The BankservAfrica Economic Transactions Index (BETI) fell flat in November 2020, suggesting lower economic growth for Q4 2020, which may lead to reduced spending over the December holiday break.

“The BETI was 121.8 in November 2020, which represents a 0,1% monthly decline. This is the first in six months following the strong rebound that carried the economy forward,” says Shergeran Naidoo, BankservAfrica’s head of stakeholder engagements.

“But, as we can see in the latest data, this is slowing down. Businesses and consumers are holding back on their spending to the extent that Black Friday 2020 – or ‘Black November’ – failed to deliver for the South African economy.”

The economic slowdown is becoming more distinct in the year-on-year numbers. The BETI slowed down by 0,8% in November unlike October’s strong monthly improvement of 1,9%.

“The number of transactions in the BETI framework decreased by 2,1% year-on-year to reach 102.6 billion for November.
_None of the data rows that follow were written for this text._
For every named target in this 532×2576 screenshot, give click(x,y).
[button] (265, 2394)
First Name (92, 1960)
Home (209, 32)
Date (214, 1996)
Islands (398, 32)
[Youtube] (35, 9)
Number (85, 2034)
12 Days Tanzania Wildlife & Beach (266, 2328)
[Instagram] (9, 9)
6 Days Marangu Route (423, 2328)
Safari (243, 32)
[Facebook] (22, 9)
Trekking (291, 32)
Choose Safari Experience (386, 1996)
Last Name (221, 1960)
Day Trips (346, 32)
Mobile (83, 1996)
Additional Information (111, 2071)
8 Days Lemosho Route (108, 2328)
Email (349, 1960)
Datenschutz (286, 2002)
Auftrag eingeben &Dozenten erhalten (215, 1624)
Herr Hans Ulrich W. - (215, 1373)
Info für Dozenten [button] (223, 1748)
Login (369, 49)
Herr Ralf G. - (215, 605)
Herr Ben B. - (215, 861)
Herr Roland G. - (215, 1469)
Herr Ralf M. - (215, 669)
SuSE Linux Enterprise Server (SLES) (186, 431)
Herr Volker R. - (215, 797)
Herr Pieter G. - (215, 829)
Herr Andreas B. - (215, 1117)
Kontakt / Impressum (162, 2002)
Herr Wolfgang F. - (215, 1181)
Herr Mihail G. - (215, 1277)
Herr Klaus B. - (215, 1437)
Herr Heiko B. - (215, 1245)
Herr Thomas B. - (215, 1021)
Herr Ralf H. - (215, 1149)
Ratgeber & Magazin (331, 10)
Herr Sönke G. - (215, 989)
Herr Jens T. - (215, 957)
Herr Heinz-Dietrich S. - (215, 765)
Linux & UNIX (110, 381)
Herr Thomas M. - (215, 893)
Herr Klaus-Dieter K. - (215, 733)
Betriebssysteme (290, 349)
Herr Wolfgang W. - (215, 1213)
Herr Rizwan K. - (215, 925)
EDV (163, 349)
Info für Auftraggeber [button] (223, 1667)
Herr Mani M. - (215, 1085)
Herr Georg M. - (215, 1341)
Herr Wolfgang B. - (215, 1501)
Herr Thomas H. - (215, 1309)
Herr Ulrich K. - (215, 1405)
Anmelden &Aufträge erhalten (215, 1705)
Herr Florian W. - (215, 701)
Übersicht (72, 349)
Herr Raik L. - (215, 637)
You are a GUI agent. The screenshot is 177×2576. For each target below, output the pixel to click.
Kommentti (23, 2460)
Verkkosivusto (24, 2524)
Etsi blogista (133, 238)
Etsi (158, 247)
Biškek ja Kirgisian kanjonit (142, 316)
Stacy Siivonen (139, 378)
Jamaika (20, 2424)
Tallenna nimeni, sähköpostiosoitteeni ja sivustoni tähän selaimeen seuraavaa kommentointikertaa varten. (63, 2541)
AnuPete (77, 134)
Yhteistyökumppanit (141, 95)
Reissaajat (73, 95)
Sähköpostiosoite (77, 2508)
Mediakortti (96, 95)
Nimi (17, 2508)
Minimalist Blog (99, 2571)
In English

The value, in nominal terms, was R97,6-billion, which was 2,8% higher year-on-year,” says Naidoo.

The BETI data also showed the volume of debit transactions declined by 10,7% year-on-year while Real-Time Clearing (RTC) improved by 62,4%. It seems the shift towards RTC payments, and the increase in other ‘push’ payments is being accompanied by a decline in the ‘pull’ side of transactions. This is further confirmed by the EFT credit increase of 8,2% in volume.

“The decline, at least for the short-term, could be due to debit orders being cancelled or consumers failing to honour these, which is likely a result of the harsh economic climate,” explains Naidoo.

The overall BETI is still positive which indicates that the economy – although weaker overall – will still show growth in the last quarter of 2020.

“But we will not see the record-breaking pace of GDP growth as we did in Stats SA’s Q3 2020 GDP growth figures of 66.1% on a seasonally adjusted and annualised basis, which the BETI also predicted. The past two months point to a slower growth trend following the economy’s re-opening,” says Mike Schüssler, chief economist at

With the extra spending via the Covid-19 UIF TERS payments ending in November and the increased SASSA grants closing in January 2021, some of the momentum for economic recovery will be lost. Moreover, as government spending will now ‘normalise’ in other areas too, the real damage to some of the underlying economy is likely to present itself.

“Many of the economic role players remain cautious in their spending owing to reduced earnings that has also resulted in salary cuts for their employees. This is just a pause but may carry over a few months and into the festive season,” says Schüssler.

The reduced foreign and local tourist spending, which is important for accommodation, travel, vehicle rentals and restaurants, combined with the cancellation of events such as concert, festivals and sports matches, others, will likely see much of the economy feel the real impact of Covid-19 and the lockdowns.

“These sectors typically offer extra employment and income and are much more important than usual over the country’s holiday season,” says Schüssler. “But the lowered spending and activity may see the December break play out very differently to the previous years.”